__WHAT YOU SHOULD DO__. Retype exactly the lines of the material below, from the one containing "This screenshot has height=458, width=848." through the last, with both ends kept.
┌────────
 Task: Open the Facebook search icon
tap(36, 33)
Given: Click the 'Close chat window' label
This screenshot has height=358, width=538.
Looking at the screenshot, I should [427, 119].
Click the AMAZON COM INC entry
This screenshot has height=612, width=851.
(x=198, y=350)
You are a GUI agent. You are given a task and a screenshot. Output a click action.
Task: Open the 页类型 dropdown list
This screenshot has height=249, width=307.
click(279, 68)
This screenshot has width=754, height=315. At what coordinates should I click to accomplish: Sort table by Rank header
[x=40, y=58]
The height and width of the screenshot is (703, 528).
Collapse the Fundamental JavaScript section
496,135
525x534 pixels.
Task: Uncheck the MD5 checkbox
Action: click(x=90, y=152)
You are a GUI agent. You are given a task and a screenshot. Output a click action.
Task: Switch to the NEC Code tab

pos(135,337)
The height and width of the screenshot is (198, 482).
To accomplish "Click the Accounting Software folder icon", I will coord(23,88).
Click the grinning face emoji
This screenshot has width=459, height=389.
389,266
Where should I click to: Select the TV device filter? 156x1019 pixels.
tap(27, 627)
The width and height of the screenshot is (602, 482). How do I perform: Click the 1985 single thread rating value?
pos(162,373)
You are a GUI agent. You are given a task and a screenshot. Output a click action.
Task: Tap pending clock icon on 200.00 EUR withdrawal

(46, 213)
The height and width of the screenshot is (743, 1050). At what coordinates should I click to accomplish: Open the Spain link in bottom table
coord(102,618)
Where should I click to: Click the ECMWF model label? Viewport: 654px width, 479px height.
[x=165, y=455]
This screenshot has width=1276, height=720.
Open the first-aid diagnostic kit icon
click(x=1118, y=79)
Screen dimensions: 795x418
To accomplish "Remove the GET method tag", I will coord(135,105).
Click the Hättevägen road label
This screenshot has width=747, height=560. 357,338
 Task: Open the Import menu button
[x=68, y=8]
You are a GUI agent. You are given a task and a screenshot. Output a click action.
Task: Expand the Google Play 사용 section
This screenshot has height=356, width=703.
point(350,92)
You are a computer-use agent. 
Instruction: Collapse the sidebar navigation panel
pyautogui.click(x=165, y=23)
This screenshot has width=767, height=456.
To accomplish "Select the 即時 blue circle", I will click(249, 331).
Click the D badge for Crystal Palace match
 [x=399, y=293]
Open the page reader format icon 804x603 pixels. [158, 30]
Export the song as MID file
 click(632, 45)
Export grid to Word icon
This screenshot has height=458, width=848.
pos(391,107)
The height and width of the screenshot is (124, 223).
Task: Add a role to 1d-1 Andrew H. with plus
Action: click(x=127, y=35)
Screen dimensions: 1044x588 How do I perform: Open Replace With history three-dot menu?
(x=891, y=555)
└────────
__SOLUTION TO THIS PROBLEM__.
This screenshot has height=458, width=848.
pos(391,107)
The height and width of the screenshot is (124, 223).
Task: Add a role to 1d-1 Andrew H. with plus
Action: click(x=127, y=35)
Screen dimensions: 1044x588 How do I perform: Open Replace With history three-dot menu?
(x=891, y=555)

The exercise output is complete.